Objetivo de la tarea: ¿Puedes convertir todos los registros en una tabla Markdown con dos columnas, «Fila» y «Línea», que numere cada línea y omita las que estén en blanco?

[Registros almacenados]
____________________
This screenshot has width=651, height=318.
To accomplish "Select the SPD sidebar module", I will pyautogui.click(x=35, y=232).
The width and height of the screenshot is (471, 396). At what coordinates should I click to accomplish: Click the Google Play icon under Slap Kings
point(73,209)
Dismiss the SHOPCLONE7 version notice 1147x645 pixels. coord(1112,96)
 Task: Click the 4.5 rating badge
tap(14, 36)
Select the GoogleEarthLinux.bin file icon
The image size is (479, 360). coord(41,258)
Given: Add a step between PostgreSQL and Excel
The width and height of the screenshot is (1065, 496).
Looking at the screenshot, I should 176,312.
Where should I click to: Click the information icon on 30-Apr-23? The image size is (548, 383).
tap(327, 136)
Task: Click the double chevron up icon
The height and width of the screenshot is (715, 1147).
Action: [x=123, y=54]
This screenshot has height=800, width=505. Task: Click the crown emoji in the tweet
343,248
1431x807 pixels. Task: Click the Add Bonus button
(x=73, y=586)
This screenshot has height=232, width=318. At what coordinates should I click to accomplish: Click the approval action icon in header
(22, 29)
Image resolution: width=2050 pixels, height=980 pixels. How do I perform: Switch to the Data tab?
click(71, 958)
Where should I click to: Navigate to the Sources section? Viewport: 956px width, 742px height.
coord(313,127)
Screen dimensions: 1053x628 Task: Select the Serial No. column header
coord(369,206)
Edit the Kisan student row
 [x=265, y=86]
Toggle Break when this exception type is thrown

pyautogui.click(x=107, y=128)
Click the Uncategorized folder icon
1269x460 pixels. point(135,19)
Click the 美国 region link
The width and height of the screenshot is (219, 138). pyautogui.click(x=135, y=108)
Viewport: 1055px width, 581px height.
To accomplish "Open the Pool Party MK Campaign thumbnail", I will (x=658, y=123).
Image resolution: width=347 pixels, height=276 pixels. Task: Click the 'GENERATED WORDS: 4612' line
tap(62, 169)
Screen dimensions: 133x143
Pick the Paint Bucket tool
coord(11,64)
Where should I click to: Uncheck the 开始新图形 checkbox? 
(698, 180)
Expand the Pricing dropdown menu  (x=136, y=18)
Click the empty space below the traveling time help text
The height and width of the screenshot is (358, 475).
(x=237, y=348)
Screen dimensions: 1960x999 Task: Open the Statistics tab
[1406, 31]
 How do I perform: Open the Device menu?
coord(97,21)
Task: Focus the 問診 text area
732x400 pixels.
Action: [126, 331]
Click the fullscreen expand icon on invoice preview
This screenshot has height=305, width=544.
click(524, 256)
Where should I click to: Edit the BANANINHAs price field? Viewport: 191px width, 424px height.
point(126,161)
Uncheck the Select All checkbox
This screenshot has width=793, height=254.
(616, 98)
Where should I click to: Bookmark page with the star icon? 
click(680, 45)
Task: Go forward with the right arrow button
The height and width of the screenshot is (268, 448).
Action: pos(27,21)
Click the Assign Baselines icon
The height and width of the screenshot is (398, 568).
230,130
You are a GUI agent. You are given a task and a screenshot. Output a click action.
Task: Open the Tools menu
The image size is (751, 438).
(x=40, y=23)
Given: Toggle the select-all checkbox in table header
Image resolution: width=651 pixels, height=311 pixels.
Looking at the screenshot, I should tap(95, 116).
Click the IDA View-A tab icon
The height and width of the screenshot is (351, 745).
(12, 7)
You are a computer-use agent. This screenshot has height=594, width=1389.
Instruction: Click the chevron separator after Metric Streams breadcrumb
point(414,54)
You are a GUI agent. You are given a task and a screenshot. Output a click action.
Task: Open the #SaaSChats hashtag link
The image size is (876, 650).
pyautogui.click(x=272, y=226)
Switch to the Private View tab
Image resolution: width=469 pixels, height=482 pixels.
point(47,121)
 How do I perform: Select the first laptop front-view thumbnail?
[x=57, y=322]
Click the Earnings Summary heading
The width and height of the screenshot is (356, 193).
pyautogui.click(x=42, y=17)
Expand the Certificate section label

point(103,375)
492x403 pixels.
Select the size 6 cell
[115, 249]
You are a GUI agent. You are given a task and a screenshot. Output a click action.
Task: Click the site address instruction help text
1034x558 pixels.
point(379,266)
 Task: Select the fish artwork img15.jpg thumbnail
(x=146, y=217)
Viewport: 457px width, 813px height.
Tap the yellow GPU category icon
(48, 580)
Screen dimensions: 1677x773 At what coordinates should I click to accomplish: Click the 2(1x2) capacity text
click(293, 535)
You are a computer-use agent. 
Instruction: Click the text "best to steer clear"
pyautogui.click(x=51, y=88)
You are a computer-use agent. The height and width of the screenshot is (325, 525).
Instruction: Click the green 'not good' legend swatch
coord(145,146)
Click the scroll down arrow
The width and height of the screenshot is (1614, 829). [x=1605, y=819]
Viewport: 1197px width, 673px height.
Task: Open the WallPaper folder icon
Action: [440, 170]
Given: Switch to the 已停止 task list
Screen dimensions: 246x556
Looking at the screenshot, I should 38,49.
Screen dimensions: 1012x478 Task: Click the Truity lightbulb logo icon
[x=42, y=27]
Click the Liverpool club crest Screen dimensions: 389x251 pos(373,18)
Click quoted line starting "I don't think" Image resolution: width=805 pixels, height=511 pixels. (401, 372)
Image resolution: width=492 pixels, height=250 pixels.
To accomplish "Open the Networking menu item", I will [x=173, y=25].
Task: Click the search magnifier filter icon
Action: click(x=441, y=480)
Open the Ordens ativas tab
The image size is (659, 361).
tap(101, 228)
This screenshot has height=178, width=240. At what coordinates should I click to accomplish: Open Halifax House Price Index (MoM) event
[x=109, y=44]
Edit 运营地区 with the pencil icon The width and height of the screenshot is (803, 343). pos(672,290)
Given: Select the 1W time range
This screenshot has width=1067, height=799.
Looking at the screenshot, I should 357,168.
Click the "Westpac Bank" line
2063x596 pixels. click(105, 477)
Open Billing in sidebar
____________________
Resultado de la tarea:
| Fila | Línea |
|---|---|
| 1 | This screenshot has width=651, height=318. |
| 2 | To accomplish "Select the SPD sidebar module", I will pyautogui.click(x=35, y=232). |
| 3 | The width and height of the screenshot is (471, 396). At what coordinates should I click to accomplish: Click the Google Play icon under Slap Kings |
| 4 | point(73,209) |
| 5 | Dismiss the SHOPCLONE7 version notice 1147x645 pixels. coord(1112,96) |
| 6 |  Task: Click the 4.5 rating badge |
| 7 | tap(14, 36) |
| 8 | Select the GoogleEarthLinux.bin file icon |
| 9 | The image size is (479, 360). coord(41,258) |
| 10 | Given: Add a step between PostgreSQL and Excel |
| 11 | The width and height of the screenshot is (1065, 496). |
| 12 | Looking at the screenshot, I should 176,312. |
| 13 | Where should I click to: Click the information icon on 30-Apr-23? The image size is (548, 383). |
| 14 | tap(327, 136) |
| 15 | Task: Click the double chevron up icon |
| 16 | The height and width of the screenshot is (715, 1147). |
| 17 | Action: [x=123, y=54] |
| 18 | This screenshot has height=800, width=505. Task: Click the crown emoji in the tweet |
| 19 | 343,248 |
| 20 | 1431x807 pixels. Task: Click the Add Bonus button |
| 21 | (x=73, y=586) |
| 22 | This screenshot has height=232, width=318. At what coordinates should I click to accomplish: Click the approval action icon in header |
| 23 | (22, 29) |
| 24 | Image resolution: width=2050 pixels, height=980 pixels. How do I perform: Switch to the Data tab? |
| 25 | click(71, 958) |
| 26 | Where should I click to: Navigate to the Sources section? Viewport: 956px width, 742px height. |
| 27 | coord(313,127) |
| 28 | Screen dimensions: 1053x628 Task: Select the Serial No. column header |
| 29 | coord(369,206) |
| 30 | Edit the Kisan student row |
| 31 |  [x=265, y=86] |
| 32 | Toggle Break when this exception type is thrown |
| 33 | pyautogui.click(x=107, y=128) |
| 34 | Click the Uncategorized folder icon |
| 35 | 1269x460 pixels. point(135,19) |
| 36 | Click the 美国 region link |
| 37 | The width and height of the screenshot is (219, 138). pyautogui.click(x=135, y=108) |
| 38 | Viewport: 1055px width, 581px height. |
| 39 | To accomplish "Open the Pool Party MK Campaign thumbnail", I will (x=658, y=123). |
| 40 | Image resolution: width=347 pixels, height=276 pixels. Task: Click the 'GENERATED WORDS: 4612' line |
| 41 | tap(62, 169) |
| 42 | Screen dimensions: 133x143 |
| 43 | Pick the Paint Bucket tool |
| 44 | coord(11,64) |
| 45 | Where should I click to: Uncheck the 开始新图形 checkbox?  |
| 46 | (698, 180) |
| 47 | Expand the Pricing dropdown menu  (x=136, y=18) |
| 48 | Click the empty space below the traveling time help text |
| 49 | The height and width of the screenshot is (358, 475). |
| 50 | (x=237, y=348) |
| 51 | Screen dimensions: 1960x999 Task: Open the Statistics tab |
| 52 | [1406, 31] |
| 53 |  How do I perform: Open the Device menu? |
| 54 | coord(97,21) |
| 55 | Task: Focus the 問診 text area |
| 56 | 732x400 pixels. |
| 57 | Action: [126, 331] |
| 58 | Click the fullscreen expand icon on invoice preview |
| 59 | This screenshot has height=305, width=544. |
| 60 | click(524, 256) |
| 61 | Where should I click to: Edit the BANANINHAs price field? Viewport: 191px width, 424px height. |
| 62 | point(126,161) |
| 63 | Uncheck the Select All checkbox |
| 64 | This screenshot has width=793, height=254. |
| 65 | (616, 98) |
| 66 | Where should I click to: Bookmark page with the star icon?  |
| 67 | click(680, 45) |
| 68 | Task: Go forward with the right arrow button |
| 69 | The height and width of the screenshot is (268, 448). |
| 70 | Action: pos(27,21) |
| 71 | Click the Assign Baselines icon |
| 72 | The height and width of the screenshot is (398, 568). |
| 73 | 230,130 |
| 74 | You are a GUI agent. You are given a task and a screenshot. Output a click action. |
| 75 | Task: Open the Tools menu |
| 76 | The image size is (751, 438). |
| 77 | (x=40, y=23) |
| 78 | Given: Toggle the select-all checkbox in table header |
| 79 | Image resolution: width=651 pixels, height=311 pixels. |
| 80 | Looking at the screenshot, I should tap(95, 116). |
| 81 | Click the IDA View-A tab icon |
| 82 | The height and width of the screenshot is (351, 745). |
| 83 | (12, 7) |
| 84 | You are a computer-use agent. This screenshot has height=594, width=1389. |
| 85 | Instruction: Click the chevron separator after Metric Streams breadcrumb |
| 86 | point(414,54) |
| 87 | You are a GUI agent. You are given a task and a screenshot. Output a click action. |
| 88 | Task: Open the #SaaSChats hashtag link |
| 89 | The image size is (876, 650). |
| 90 | pyautogui.click(x=272, y=226) |
| 91 | Switch to the Private View tab |
| 92 | Image resolution: width=469 pixels, height=482 pixels. |
| 93 | point(47,121) |
| 94 |  How do I perform: Select the first laptop front-view thumbnail? |
| 95 | [x=57, y=322] |
| 96 | Click the Earnings Summary heading |
| 97 | The width and height of the screenshot is (356, 193). |
| 98 | pyautogui.click(x=42, y=17) |
| 99 | Expand the Certificate section label |
| 100 | point(103,375) |
| 101 | 492x403 pixels. |
| 102 | Select the size 6 cell |
| 103 | [115, 249] |
| 104 | You are a GUI agent. You are given a task and a screenshot. Output a click action. |
| 105 | Task: Click the site address instruction help text |
| 106 | 1034x558 pixels. |
| 107 | point(379,266) |
| 108 |  Task: Select the fish artwork img15.jpg thumbnail |
| 109 | (x=146, y=217) |
| 110 | Viewport: 457px width, 813px height. |
| 111 | Tap the yellow GPU category icon |
| 112 | (48, 580) |
| 113 | Screen dimensions: 1677x773 At what coordinates should I click to accomplish: Click the 2(1x2) capacity text |
| 114 | click(293, 535) |
| 115 | You are a computer-use agent.  |
| 116 | Instruction: Click the text "best to steer clear" |
| 117 | pyautogui.click(x=51, y=88) |
| 118 | You are a computer-use agent. The height and width of the screenshot is (325, 525). |
| 119 | Instruction: Click the green 'not good' legend swatch |
| 120 | coord(145,146) |
| 121 | Click the scroll down arrow |
| 122 | The width and height of the screenshot is (1614, 829). [x=1605, y=819] |
| 123 | Viewport: 1197px width, 673px height. |
| 124 | Task: Open the WallPaper folder icon |
| 125 | Action: [440, 170] |
| 126 | Given: Switch to the 已停止 task list |
| 127 | Screen dimensions: 246x556 |
| 128 | Looking at the screenshot, I should 38,49. |
| 129 | Screen dimensions: 1012x478 Task: Click the Truity lightbulb logo icon |
| 130 | [x=42, y=27] |
| 131 | Click the Liverpool club crest Screen dimensions: 389x251 pos(373,18) |
| 132 | Click quoted line starting "I don't think" Image resolution: width=805 pixels, height=511 pixels. (401, 372) |
| 133 | Image resolution: width=492 pixels, height=250 pixels. |
| 134 | To accomplish "Open the Networking menu item", I will [x=173, y=25]. |
| 135 | Task: Click the search magnifier filter icon |
| 136 | Action: click(x=441, y=480) |
| 137 | Open the Ordens ativas tab |
| 138 | The image size is (659, 361). |
| 139 | tap(101, 228) |
| 140 | This screenshot has height=178, width=240. At what coordinates should I click to accomplish: Open Halifax House Price Index (MoM) event |
| 141 | [x=109, y=44] |
| 142 | Edit 运营地区 with the pencil icon The width and height of the screenshot is (803, 343). pos(672,290) |
| 143 | Given: Select the 1W time range |
| 144 | This screenshot has width=1067, height=799. |
| 145 | Looking at the screenshot, I should 357,168. |
| 146 | Click the "Westpac Bank" line |
| 147 | 2063x596 pixels. click(105, 477) |
| 148 | Open Billing in sidebar |